╭──

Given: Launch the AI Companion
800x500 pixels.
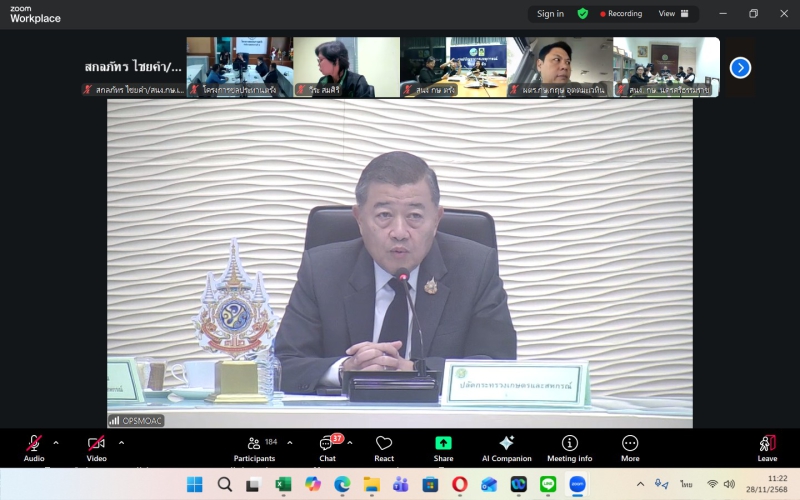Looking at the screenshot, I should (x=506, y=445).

╰──
╭──

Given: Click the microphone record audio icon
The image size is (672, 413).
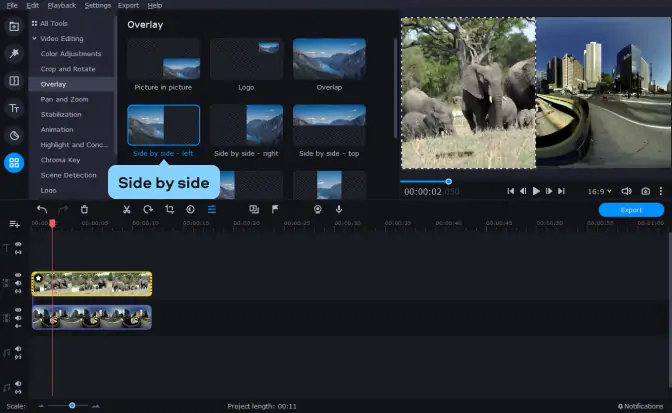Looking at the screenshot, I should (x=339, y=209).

╰──
╭──

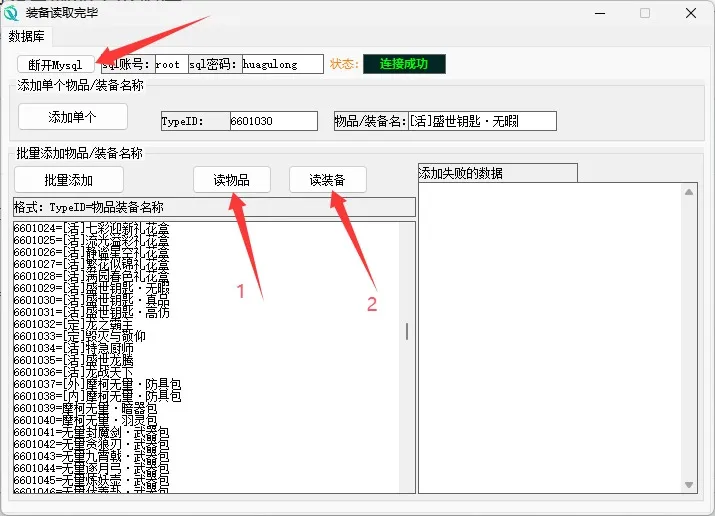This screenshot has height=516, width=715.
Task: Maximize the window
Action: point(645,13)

╰──

## Task details
Your task is to copy each line of the listing that holds the word "Given".

## Exercise answer
Given: Launch the AI Companion
Given: Click the microphone record audio icon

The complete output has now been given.